▸ **Records drawn from a dataset**:
◆ ◆ ◆ ◆

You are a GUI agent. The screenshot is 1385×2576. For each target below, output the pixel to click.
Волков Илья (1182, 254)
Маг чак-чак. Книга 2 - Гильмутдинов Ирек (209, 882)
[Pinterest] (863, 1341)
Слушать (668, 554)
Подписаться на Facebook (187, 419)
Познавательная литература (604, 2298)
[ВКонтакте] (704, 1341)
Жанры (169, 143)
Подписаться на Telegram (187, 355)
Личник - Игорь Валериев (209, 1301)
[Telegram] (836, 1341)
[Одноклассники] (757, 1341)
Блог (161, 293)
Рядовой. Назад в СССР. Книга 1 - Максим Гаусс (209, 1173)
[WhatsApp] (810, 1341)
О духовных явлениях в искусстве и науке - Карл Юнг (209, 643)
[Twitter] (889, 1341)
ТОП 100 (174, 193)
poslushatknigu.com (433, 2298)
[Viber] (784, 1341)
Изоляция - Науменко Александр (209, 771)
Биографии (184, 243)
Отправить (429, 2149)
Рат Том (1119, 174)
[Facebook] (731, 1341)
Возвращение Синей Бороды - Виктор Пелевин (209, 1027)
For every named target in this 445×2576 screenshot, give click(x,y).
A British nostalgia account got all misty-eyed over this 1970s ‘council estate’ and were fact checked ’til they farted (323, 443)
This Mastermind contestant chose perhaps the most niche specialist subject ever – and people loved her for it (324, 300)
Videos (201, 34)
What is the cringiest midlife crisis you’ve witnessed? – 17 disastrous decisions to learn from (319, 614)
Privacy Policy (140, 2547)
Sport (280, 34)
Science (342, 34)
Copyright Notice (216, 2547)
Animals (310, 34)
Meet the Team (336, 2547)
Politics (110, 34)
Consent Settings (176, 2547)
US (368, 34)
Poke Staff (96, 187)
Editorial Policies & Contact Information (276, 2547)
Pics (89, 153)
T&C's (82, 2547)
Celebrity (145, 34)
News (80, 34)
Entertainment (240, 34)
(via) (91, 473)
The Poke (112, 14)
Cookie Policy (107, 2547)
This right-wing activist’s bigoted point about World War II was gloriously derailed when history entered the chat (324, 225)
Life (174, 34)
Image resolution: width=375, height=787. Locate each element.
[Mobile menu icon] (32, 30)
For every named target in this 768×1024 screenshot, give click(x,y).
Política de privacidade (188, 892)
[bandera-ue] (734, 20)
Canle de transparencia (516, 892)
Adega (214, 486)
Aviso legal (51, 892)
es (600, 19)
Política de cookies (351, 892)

◆ ◆ ◆ ◆

Retype the data in full and match it exactly.

You are a GUI agent. The screenshot is 1385×2576. For each target below, output the pixel to click.
Волков Илья (1182, 254)
Маг чак-чак. Книга 2 - Гильмутдинов Ирек (209, 882)
[Pinterest] (863, 1341)
Слушать (668, 554)
Подписаться на Facebook (187, 419)
Познавательная литература (604, 2298)
[ВКонтакте] (704, 1341)
Жанры (169, 143)
Подписаться на Telegram (187, 355)
Личник - Игорь Валериев (209, 1301)
[Telegram] (836, 1341)
[Одноклассники] (757, 1341)
Блог (161, 293)
Рядовой. Назад в СССР. Книга 1 - Максим Гаусс (209, 1173)
[WhatsApp] (810, 1341)
О духовных явлениях в искусстве и науке - Карл Юнг (209, 643)
[Twitter] (889, 1341)
ТОП 100 (174, 193)
poslushatknigu.com (433, 2298)
[Viber] (784, 1341)
Изоляция - Науменко Александр (209, 771)
Биографии (184, 243)
Отправить (429, 2149)
Рат Том (1119, 174)
[Facebook] (731, 1341)
Возвращение Синей Бороды - Виктор Пелевин (209, 1027)
For every named target in this 445×2576 screenshot, give click(x,y).
A British nostalgia account got all misty-eyed over this 1970s ‘council estate’ and were fact checked ’til they farted (323, 443)
This Mastermind contestant chose perhaps the most niche specialist subject ever – and people loved her for it (324, 300)
Videos (201, 34)
What is the cringiest midlife crisis you’ve witnessed? – 17 disastrous decisions to learn from (319, 614)
Privacy Policy (140, 2547)
Sport (280, 34)
Science (342, 34)
Copyright Notice (216, 2547)
Animals (310, 34)
Meet the Team (336, 2547)
Politics (110, 34)
Consent Settings (176, 2547)
US (368, 34)
Poke Staff (96, 187)
Editorial Policies & Contact Information (276, 2547)
Pics (89, 153)
T&C's (82, 2547)
Celebrity (145, 34)
News (80, 34)
Entertainment (240, 34)
(via) (91, 473)
The Poke (112, 14)
Cookie Policy (107, 2547)
This right-wing activist’s bigoted point about World War II was gloriously derailed when history entered the chat (324, 225)
Life (174, 34)
Image resolution: width=375, height=787. Locate each element.
[Mobile menu icon] (32, 30)
For every named target in this 768×1024 screenshot, give click(x,y).
Política de privacidade (188, 892)
[bandera-ue] (734, 20)
Canle de transparencia (516, 892)
Adega (214, 486)
Aviso legal (51, 892)
es (600, 19)
Política de cookies (351, 892)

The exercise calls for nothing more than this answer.